[[ Given records, beginning ]]

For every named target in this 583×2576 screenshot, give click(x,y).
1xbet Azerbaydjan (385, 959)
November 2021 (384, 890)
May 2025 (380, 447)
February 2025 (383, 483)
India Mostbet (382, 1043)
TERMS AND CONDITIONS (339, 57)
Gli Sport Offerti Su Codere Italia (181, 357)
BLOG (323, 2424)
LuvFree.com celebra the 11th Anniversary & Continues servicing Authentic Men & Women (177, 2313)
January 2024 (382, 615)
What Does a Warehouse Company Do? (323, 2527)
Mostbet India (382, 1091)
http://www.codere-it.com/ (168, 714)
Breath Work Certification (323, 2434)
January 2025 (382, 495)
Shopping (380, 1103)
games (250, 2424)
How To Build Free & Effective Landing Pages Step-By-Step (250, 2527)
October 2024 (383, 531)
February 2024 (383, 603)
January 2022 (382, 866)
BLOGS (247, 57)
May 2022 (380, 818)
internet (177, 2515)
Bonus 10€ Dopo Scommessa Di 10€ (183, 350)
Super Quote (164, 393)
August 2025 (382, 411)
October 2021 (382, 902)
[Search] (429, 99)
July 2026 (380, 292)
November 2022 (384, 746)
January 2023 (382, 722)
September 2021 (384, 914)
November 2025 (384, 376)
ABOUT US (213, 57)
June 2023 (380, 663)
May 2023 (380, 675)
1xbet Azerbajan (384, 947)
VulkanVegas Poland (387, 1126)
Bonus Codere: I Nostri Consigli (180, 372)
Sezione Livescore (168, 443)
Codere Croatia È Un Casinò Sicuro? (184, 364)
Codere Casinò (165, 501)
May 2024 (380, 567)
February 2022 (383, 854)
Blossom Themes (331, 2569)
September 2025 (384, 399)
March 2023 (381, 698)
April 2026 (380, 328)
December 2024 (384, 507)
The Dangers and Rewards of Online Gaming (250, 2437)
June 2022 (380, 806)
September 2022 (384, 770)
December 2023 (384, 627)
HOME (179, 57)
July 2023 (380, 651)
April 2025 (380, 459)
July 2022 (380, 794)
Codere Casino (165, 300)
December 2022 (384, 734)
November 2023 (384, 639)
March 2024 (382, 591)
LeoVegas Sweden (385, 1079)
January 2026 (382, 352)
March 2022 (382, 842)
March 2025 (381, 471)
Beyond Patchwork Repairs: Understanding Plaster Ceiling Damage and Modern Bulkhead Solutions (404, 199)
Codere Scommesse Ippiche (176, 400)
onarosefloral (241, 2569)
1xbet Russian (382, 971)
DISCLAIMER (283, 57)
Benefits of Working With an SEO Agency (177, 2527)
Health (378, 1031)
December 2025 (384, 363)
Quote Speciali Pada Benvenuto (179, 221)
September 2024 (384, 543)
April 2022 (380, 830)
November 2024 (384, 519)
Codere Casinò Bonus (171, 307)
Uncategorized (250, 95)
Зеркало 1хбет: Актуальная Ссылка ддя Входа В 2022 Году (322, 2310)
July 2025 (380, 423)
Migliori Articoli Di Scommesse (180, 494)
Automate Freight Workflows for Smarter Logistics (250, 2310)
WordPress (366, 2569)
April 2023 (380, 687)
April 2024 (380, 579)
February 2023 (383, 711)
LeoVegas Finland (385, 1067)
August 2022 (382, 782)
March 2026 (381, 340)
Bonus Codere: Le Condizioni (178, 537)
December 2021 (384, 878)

[[ Given records, end ]]

Try it –
Print exactly the lines that run from the line containing "March 2026 (381, 340)" to the end of the data, both ends included.

Your solution –
March 2026 (381, 340)
Bonus Codere: Le Condizioni (178, 537)
December 2021 (384, 878)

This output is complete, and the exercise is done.